[TASK INSTRUCTIONS]: The whole listing below is to be returned without alteration.

:: ENTRIES SHOWN ::

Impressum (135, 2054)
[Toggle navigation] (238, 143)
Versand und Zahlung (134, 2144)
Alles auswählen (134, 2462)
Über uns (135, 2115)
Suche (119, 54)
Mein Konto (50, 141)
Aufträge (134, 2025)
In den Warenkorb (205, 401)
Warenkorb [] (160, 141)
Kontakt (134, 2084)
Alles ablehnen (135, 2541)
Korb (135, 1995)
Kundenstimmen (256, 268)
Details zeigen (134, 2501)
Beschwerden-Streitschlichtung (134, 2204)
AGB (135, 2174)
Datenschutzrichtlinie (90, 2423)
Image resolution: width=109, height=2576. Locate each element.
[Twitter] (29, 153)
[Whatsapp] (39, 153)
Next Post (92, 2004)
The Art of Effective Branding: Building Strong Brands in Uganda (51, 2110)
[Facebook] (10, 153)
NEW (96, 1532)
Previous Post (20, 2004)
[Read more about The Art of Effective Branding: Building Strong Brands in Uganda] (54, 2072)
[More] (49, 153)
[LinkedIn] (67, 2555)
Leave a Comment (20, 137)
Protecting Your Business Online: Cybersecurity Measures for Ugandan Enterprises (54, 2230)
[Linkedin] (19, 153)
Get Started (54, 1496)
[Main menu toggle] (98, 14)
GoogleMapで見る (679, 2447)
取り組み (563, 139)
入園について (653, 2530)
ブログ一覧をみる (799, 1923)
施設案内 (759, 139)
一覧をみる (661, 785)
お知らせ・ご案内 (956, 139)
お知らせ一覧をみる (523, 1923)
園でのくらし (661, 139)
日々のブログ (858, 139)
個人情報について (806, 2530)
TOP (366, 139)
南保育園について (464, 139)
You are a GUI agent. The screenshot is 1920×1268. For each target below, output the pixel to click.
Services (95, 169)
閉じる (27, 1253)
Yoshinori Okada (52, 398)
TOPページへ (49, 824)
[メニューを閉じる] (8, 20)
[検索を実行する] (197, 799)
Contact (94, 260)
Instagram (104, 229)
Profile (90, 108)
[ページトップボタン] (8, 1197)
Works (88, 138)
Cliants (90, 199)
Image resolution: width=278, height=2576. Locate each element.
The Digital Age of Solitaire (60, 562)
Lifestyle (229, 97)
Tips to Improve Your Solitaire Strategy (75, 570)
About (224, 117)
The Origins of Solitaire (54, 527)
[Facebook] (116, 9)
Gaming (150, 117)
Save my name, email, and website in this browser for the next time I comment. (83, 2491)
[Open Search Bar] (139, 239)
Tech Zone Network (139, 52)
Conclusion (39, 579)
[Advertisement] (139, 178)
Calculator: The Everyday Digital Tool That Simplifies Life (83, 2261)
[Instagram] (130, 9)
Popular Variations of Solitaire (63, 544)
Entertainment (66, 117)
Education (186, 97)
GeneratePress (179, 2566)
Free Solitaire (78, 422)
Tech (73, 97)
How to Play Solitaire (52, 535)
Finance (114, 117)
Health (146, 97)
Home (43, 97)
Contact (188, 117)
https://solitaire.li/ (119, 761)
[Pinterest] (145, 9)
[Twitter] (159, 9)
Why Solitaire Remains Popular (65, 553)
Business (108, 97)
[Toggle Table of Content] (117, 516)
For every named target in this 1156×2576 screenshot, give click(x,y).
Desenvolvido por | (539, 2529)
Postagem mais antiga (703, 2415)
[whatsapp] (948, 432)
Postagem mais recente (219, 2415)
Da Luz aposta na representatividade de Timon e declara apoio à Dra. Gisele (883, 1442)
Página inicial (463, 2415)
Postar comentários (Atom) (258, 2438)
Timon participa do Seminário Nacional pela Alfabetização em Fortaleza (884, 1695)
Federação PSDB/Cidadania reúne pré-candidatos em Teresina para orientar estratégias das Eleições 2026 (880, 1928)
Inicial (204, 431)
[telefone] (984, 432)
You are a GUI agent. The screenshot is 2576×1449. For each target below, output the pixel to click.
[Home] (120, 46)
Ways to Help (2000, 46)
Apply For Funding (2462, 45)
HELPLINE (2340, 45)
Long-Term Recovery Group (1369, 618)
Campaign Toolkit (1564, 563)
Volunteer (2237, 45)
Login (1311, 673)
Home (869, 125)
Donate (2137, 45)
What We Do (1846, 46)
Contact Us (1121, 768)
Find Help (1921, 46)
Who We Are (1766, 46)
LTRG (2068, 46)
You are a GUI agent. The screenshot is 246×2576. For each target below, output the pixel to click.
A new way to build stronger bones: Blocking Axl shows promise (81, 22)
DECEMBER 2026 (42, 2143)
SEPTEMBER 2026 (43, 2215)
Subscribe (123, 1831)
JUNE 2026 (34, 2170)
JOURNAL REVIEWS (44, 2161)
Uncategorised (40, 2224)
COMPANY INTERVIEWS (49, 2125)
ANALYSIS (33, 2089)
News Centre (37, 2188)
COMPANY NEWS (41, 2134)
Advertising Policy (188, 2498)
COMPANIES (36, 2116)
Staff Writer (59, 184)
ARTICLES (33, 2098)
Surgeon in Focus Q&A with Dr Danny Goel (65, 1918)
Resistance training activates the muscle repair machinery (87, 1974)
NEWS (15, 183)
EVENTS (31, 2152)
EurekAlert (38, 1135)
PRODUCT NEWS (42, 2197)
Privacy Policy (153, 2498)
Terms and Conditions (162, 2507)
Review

:::

[YOUR SOLUTION]:
Impressum (135, 2054)
[Toggle navigation] (238, 143)
Versand und Zahlung (134, 2144)
Alles auswählen (134, 2462)
Über uns (135, 2115)
Suche (119, 54)
Mein Konto (50, 141)
Aufträge (134, 2025)
In den Warenkorb (205, 401)
Warenkorb [] (160, 141)
Kontakt (134, 2084)
Alles ablehnen (135, 2541)
Korb (135, 1995)
Kundenstimmen (256, 268)
Details zeigen (134, 2501)
Beschwerden-Streitschlichtung (134, 2204)
AGB (135, 2174)
Datenschutzrichtlinie (90, 2423)
Image resolution: width=109, height=2576. Locate each element.
[Twitter] (29, 153)
[Whatsapp] (39, 153)
Next Post (92, 2004)
The Art of Effective Branding: Building Strong Brands in Uganda (51, 2110)
[Facebook] (10, 153)
NEW (96, 1532)
Previous Post (20, 2004)
[Read more about The Art of Effective Branding: Building Strong Brands in Uganda] (54, 2072)
[More] (49, 153)
[LinkedIn] (67, 2555)
Leave a Comment (20, 137)
Protecting Your Business Online: Cybersecurity Measures for Ugandan Enterprises (54, 2230)
[Linkedin] (19, 153)
Get Started (54, 1496)
[Main menu toggle] (98, 14)
GoogleMapで見る (679, 2447)
取り組み (563, 139)
入園について (653, 2530)
ブログ一覧をみる (799, 1923)
施設案内 (759, 139)
一覧をみる (661, 785)
お知らせ・ご案内 (956, 139)
お知らせ一覧をみる (523, 1923)
園でのくらし (661, 139)
日々のブログ (858, 139)
個人情報について (806, 2530)
TOP (366, 139)
南保育園について (464, 139)
You are a GUI agent. The screenshot is 1920×1268. For each target below, output the pixel to click.
Services (95, 169)
閉じる (27, 1253)
Yoshinori Okada (52, 398)
TOPページへ (49, 824)
[メニューを閉じる] (8, 20)
[検索を実行する] (197, 799)
Contact (94, 260)
Instagram (104, 229)
Profile (90, 108)
[ページトップボタン] (8, 1197)
Works (88, 138)
Cliants (90, 199)
Image resolution: width=278, height=2576. Locate each element.
The Digital Age of Solitaire (60, 562)
Lifestyle (229, 97)
Tips to Improve Your Solitaire Strategy (75, 570)
About (224, 117)
The Origins of Solitaire (54, 527)
[Facebook] (116, 9)
Gaming (150, 117)
Save my name, email, and website in this browser for the next time I comment. (83, 2491)
[Open Search Bar] (139, 239)
Tech Zone Network (139, 52)
Conclusion (39, 579)
[Advertisement] (139, 178)
Calculator: The Everyday Digital Tool That Simplifies Life (83, 2261)
[Instagram] (130, 9)
Popular Variations of Solitaire (63, 544)
Entertainment (66, 117)
Education (186, 97)
GeneratePress (179, 2566)
Free Solitaire (78, 422)
Tech (73, 97)
How to Play Solitaire (52, 535)
Finance (114, 117)
Health (146, 97)
Home (43, 97)
Contact (188, 117)
https://solitaire.li/ (119, 761)
[Pinterest] (145, 9)
[Twitter] (159, 9)
Why Solitaire Remains Popular (65, 553)
Business (108, 97)
[Toggle Table of Content] (117, 516)
For every named target in this 1156×2576 screenshot, give click(x,y).
Desenvolvido por | (539, 2529)
Postagem mais antiga (703, 2415)
[whatsapp] (948, 432)
Postagem mais recente (219, 2415)
Da Luz aposta na representatividade de Timon e declara apoio à Dra. Gisele (883, 1442)
Página inicial (463, 2415)
Postar comentários (Atom) (258, 2438)
Timon participa do Seminário Nacional pela Alfabetização em Fortaleza (884, 1695)
Federação PSDB/Cidadania reúne pré-candidatos em Teresina para orientar estratégias das Eleições 2026 (880, 1928)
Inicial (204, 431)
[telefone] (984, 432)
You are a GUI agent. The screenshot is 2576×1449. For each target below, output the pixel to click.
[Home] (120, 46)
Ways to Help (2000, 46)
Apply For Funding (2462, 45)
HELPLINE (2340, 45)
Long-Term Recovery Group (1369, 618)
Campaign Toolkit (1564, 563)
Volunteer (2237, 45)
Login (1311, 673)
Home (869, 125)
Donate (2137, 45)
What We Do (1846, 46)
Contact Us (1121, 768)
Find Help (1921, 46)
Who We Are (1766, 46)
LTRG (2068, 46)
You are a GUI agent. The screenshot is 246×2576. For each target below, output the pixel to click.
A new way to build stronger bones: Blocking Axl shows promise (81, 22)
DECEMBER 2026 (42, 2143)
SEPTEMBER 2026 (43, 2215)
Subscribe (123, 1831)
JUNE 2026 (34, 2170)
JOURNAL REVIEWS (44, 2161)
Uncategorised (40, 2224)
COMPANY INTERVIEWS (49, 2125)
ANALYSIS (33, 2089)
News Centre (37, 2188)
COMPANY NEWS (41, 2134)
Advertising Policy (188, 2498)
COMPANIES (36, 2116)
Staff Writer (59, 184)
ARTICLES (33, 2098)
Surgeon in Focus Q&A with Dr Danny Goel (65, 1918)
Resistance training activates the muscle repair machinery (87, 1974)
NEWS (15, 183)
EVENTS (31, 2152)
EurekAlert (38, 1135)
PRODUCT NEWS (42, 2197)
Privacy Policy (153, 2498)
Terms and Conditions (162, 2507)
Review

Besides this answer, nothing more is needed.